Stephen Garba, an indigene of Gwoza community in Borno, lost all his siblings and several relatives during a deadly Boko Haram attack in 2014. His life was spared because he had travelled to a nearby village on the day of the attack.

It’s been seven years since the incident, but life has not remained the same for Mr Garba.

Like millions of others with similar stories since Boko Haram insurgents launched their violent campaign across Nigeria’s North-East, Mr Garba has been surviving in one of several camps for internally displaced persons (IDPs) in Maiduguri, alongside his four children.

According to data from the UNHCR, over 3.2 million people are displaced, including over 2.9 million internally displaced persons (IDPs) in north-eastern Nigeria, and over 684,000 IDPs in Cameroon, Chad and Niger.

“Since the attack, I have never bothered to go back to my house”, Mr Garba said, adding that the attack has left him, “living in abject poverty.”

A three-month investigation by Gideon Sarpong and Elfredah Kevin-Alerechi based on interviews with dozens of security experts, gunsmiths, government officials and review of police records has revealed an underground network of gunsmiths, criminal cartels and arms traffickers who exploit the porous borders across West Africa and the Sahel region to traffic in small arms and light weapons (SALWs), which continues to fuel conflicts across the region.

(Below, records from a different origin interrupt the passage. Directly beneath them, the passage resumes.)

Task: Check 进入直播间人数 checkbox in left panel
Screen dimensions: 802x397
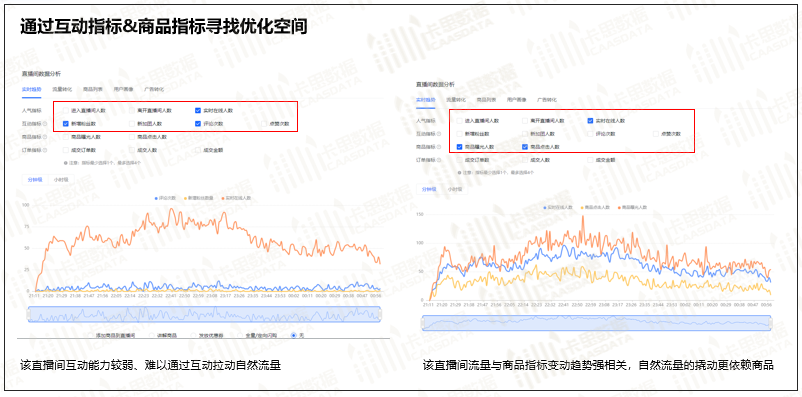Action: pyautogui.click(x=66, y=110)
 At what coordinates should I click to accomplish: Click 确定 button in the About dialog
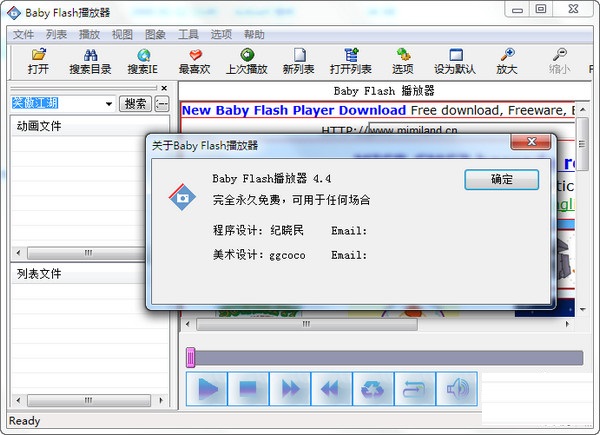(501, 180)
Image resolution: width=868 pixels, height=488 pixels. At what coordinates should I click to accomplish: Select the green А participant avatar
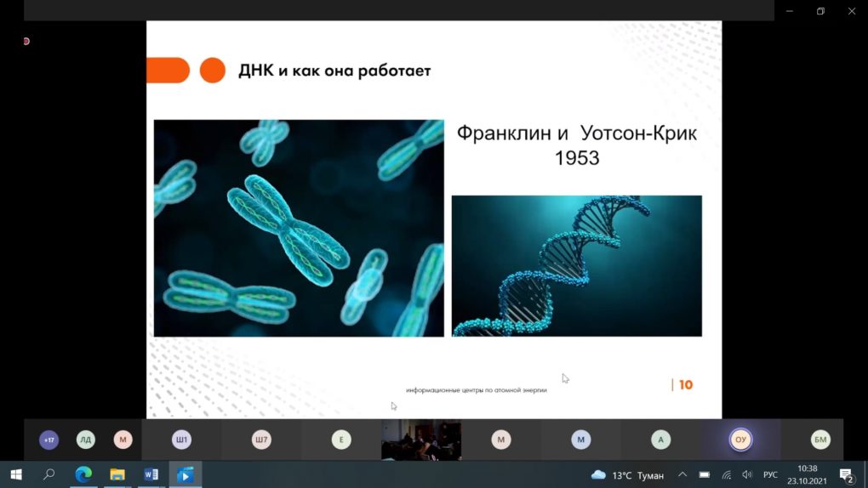660,440
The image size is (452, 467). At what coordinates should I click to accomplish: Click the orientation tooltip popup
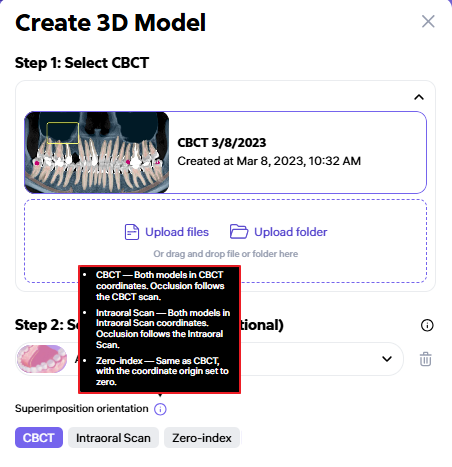click(x=159, y=329)

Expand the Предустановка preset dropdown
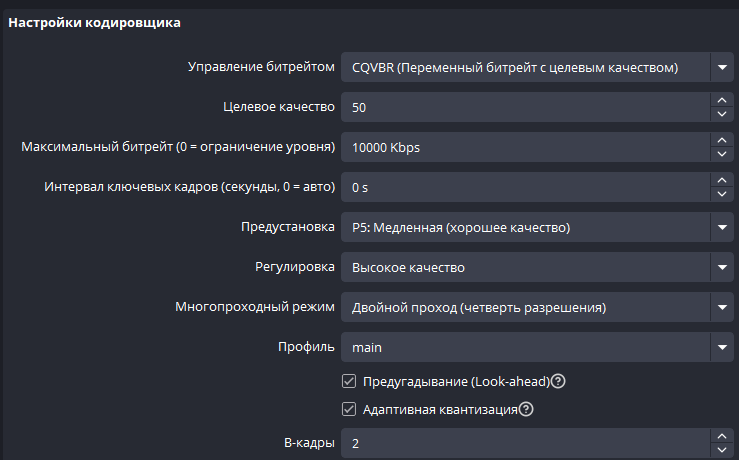[723, 228]
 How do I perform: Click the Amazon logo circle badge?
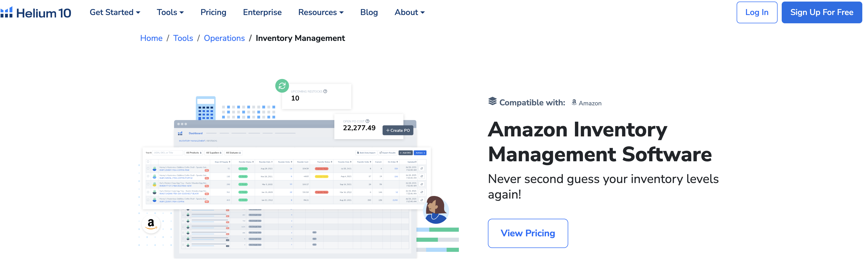(x=151, y=224)
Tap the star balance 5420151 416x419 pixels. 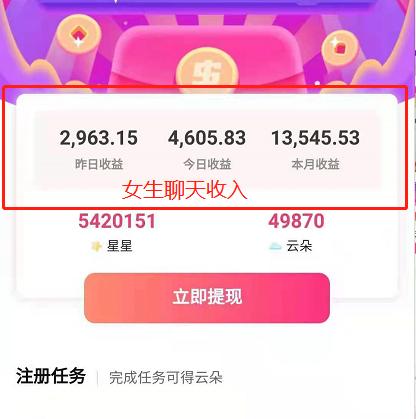coord(117,221)
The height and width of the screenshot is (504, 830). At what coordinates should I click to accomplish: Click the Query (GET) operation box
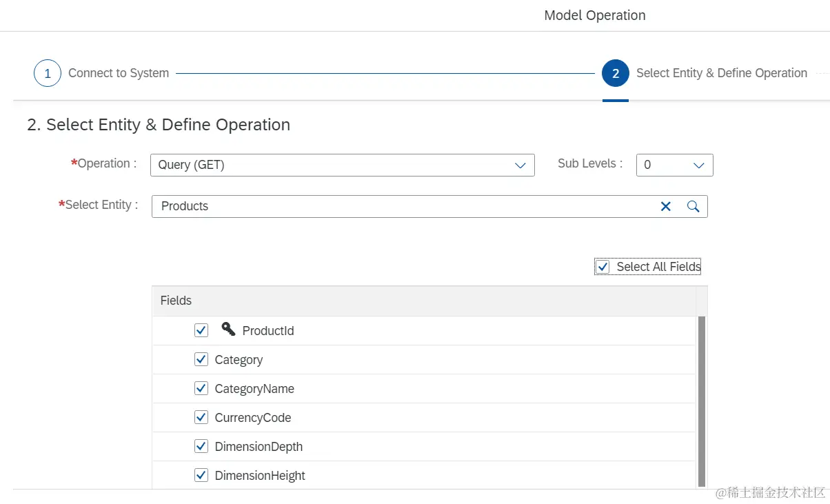(331, 165)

The investigation also showed that unrest in places like northern Nigeria, Côte D’Ivoire, Burkina Faso and Mali has increased the demand for SALWs and significantly weakened the ability of their central governments to control their respective territories and the borders heightening insecurity in the subregion.

SALW production in West Africa

The proliferation of SALWs has played an important role in the operations of non-state armed groups, fueling their attacks in West Africa, particularly northern Nigeria and the Sahel region.

Abdullah Aziz is a 70-year-old gunsmith based in Bimbilla, the capital town of Nanumba North District in Ghana. Although he acknowledges that the manufacture of SALW is prohibited under Ghana’s laws and could face prosecution if he is arrested, it doesn’t deter him from engaging in the trade.

“I got the training from my father, and I have passed it on to my son. We recognise that the production of these guns is illegal but it is all I have known my entire life. We would like the government to regularise it and give us the necessary support,” he said.

Mr Aziz also claims that he doesn’t sell his craft weapons to “criminals and smugglers,” but there is no way he can control where his guns end up and what they might be used for.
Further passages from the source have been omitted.